[Supplied data — start]

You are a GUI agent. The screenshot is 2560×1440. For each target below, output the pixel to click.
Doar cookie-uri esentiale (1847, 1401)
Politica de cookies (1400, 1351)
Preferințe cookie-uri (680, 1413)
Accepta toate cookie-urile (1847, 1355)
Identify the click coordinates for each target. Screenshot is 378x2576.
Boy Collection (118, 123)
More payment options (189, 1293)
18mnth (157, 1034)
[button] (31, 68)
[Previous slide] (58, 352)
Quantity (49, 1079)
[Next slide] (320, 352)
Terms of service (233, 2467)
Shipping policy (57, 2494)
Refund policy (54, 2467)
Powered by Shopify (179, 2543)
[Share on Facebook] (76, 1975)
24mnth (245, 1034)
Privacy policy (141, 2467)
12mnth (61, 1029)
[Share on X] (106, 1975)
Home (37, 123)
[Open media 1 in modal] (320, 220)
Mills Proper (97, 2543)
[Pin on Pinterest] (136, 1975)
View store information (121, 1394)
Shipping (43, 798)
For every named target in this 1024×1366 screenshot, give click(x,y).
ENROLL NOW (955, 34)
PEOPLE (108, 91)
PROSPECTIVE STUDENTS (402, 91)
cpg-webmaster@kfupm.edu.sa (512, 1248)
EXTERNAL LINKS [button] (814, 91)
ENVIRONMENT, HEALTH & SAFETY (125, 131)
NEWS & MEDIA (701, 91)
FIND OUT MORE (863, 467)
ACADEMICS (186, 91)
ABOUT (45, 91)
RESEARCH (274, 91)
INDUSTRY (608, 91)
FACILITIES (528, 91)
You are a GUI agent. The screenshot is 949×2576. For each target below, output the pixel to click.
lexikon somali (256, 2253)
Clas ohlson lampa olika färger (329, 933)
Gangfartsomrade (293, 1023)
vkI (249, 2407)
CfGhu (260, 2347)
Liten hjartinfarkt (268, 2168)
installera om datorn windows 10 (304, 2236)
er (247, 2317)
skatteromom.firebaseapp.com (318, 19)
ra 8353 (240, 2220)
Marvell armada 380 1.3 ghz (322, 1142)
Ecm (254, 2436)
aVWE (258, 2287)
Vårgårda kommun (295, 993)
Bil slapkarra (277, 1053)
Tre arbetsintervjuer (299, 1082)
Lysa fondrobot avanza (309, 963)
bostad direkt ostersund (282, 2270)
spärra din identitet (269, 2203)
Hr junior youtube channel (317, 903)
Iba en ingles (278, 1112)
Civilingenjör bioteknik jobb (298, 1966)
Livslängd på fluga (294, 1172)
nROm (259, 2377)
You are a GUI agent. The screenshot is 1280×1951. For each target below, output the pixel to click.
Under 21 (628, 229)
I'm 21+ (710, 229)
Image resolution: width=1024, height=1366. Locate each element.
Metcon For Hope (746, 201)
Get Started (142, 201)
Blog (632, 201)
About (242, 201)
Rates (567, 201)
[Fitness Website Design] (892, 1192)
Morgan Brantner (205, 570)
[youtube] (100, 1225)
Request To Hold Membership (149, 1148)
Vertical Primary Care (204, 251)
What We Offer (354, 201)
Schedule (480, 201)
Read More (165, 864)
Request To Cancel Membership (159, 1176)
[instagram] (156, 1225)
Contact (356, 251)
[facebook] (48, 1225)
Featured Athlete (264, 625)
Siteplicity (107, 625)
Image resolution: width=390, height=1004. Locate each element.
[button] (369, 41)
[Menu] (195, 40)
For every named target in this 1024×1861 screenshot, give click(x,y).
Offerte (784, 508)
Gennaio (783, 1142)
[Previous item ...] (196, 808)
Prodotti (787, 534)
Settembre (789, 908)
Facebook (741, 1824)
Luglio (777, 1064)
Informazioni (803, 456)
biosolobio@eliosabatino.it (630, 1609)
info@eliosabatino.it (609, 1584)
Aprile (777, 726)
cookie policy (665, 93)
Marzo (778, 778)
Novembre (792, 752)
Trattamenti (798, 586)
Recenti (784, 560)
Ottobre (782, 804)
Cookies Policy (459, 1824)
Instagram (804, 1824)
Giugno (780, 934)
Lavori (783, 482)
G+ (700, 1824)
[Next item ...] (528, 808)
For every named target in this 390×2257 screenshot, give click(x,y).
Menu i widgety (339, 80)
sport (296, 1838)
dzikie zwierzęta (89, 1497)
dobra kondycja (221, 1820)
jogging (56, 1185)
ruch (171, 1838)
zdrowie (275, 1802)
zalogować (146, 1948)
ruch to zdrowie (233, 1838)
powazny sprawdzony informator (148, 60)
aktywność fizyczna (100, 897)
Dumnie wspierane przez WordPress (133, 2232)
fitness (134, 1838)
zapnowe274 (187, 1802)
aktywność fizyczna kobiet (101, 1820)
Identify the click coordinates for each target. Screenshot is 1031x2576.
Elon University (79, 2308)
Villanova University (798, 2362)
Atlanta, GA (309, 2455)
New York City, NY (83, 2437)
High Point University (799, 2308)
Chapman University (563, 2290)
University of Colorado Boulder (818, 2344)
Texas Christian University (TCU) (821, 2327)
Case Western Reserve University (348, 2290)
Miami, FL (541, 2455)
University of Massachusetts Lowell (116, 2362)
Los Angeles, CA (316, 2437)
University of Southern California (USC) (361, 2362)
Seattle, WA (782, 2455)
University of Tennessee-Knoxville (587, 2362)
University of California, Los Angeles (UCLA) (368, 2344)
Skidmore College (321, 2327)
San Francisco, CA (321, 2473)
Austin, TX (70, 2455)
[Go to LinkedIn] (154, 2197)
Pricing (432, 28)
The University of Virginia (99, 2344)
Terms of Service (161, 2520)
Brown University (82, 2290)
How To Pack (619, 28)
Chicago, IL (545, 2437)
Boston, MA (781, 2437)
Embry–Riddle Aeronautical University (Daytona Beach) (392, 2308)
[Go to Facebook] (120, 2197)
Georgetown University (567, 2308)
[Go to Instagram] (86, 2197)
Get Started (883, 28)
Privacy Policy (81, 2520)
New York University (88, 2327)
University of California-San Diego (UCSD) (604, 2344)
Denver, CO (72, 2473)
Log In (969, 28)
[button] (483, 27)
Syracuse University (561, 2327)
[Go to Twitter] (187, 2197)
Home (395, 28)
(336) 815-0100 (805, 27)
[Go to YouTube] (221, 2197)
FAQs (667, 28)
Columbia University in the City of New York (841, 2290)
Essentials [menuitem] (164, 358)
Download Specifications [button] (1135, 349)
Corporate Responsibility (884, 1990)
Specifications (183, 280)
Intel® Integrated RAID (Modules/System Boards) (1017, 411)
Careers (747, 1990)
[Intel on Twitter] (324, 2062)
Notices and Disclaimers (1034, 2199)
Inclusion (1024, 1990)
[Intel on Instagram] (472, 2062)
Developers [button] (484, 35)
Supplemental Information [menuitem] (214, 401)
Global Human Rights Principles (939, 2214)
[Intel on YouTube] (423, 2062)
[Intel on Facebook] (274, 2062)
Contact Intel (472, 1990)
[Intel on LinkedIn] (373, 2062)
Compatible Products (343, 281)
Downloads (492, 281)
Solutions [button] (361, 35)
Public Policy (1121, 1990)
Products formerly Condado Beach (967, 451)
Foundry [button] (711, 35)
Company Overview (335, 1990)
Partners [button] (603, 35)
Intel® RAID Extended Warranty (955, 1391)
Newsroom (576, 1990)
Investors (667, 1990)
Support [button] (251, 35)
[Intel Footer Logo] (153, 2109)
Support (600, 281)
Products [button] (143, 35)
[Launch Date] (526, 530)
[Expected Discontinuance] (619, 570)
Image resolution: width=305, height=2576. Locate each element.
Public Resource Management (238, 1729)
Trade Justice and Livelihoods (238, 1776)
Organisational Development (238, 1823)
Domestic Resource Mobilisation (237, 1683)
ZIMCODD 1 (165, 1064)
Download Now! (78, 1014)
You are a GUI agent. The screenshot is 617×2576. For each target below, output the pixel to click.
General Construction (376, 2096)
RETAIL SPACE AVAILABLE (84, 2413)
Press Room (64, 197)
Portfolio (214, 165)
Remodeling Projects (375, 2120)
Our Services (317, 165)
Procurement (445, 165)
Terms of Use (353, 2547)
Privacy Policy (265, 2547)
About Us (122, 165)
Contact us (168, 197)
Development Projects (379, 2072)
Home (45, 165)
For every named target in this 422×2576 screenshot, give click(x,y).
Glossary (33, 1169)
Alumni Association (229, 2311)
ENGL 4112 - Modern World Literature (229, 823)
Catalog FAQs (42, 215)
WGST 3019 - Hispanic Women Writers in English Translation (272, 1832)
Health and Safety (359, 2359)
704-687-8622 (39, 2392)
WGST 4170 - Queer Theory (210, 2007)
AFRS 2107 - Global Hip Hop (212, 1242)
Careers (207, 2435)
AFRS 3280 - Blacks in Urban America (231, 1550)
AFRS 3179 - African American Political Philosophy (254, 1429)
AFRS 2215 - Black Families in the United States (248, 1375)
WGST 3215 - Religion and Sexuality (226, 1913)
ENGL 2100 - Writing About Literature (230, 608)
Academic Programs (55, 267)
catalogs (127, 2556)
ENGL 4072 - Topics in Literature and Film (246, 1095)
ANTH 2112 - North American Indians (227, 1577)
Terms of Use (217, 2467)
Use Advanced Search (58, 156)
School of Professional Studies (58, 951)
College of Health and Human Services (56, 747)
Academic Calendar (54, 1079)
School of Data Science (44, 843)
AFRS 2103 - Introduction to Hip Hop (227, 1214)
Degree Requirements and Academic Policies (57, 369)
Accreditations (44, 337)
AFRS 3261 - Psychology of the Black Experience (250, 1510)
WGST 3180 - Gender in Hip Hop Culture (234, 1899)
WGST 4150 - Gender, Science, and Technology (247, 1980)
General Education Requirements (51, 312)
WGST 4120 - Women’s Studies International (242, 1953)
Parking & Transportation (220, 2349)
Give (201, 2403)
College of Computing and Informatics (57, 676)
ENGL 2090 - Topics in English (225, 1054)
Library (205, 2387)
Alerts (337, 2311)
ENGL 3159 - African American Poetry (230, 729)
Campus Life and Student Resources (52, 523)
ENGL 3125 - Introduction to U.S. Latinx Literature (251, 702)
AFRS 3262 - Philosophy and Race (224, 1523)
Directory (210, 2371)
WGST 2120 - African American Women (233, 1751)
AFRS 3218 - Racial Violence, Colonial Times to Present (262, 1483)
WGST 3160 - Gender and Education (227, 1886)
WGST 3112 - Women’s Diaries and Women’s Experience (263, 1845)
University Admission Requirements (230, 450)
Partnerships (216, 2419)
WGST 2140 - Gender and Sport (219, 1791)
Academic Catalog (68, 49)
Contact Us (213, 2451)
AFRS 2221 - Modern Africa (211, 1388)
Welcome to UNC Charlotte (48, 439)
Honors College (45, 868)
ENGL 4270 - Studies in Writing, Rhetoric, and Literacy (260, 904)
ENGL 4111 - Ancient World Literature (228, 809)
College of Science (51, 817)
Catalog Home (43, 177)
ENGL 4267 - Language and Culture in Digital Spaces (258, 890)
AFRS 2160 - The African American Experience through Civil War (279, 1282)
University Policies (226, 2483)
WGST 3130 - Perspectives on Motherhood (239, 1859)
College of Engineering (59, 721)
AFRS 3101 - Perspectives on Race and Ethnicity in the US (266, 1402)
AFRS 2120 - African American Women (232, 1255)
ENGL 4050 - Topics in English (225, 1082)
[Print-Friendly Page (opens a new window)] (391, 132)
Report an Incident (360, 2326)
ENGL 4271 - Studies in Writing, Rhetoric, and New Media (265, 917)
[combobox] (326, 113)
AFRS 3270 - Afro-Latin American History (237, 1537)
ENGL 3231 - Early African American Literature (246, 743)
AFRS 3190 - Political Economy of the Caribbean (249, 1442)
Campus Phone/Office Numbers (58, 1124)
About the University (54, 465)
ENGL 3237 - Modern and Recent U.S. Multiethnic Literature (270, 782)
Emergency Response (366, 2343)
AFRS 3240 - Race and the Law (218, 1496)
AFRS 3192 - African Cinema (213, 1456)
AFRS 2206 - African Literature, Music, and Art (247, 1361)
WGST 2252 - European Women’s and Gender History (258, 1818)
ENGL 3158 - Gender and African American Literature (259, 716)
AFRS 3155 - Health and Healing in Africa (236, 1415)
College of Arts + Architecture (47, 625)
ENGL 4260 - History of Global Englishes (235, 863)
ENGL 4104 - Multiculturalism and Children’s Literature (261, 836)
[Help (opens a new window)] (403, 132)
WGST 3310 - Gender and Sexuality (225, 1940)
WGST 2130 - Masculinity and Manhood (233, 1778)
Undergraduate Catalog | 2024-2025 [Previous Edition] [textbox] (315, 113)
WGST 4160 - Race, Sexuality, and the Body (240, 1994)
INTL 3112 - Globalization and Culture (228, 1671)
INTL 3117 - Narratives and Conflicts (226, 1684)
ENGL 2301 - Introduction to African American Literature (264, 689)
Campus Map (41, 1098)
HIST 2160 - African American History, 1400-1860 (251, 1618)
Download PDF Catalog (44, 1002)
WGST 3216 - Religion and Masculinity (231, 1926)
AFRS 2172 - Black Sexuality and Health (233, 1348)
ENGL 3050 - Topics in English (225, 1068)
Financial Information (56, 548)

[Supplied data — finish]

*Exercise prompt*. For each line above that contains the word "Public", copy that line.

*Response below*.
Public Policy (1121, 1990)
Public Resource Management (238, 1729)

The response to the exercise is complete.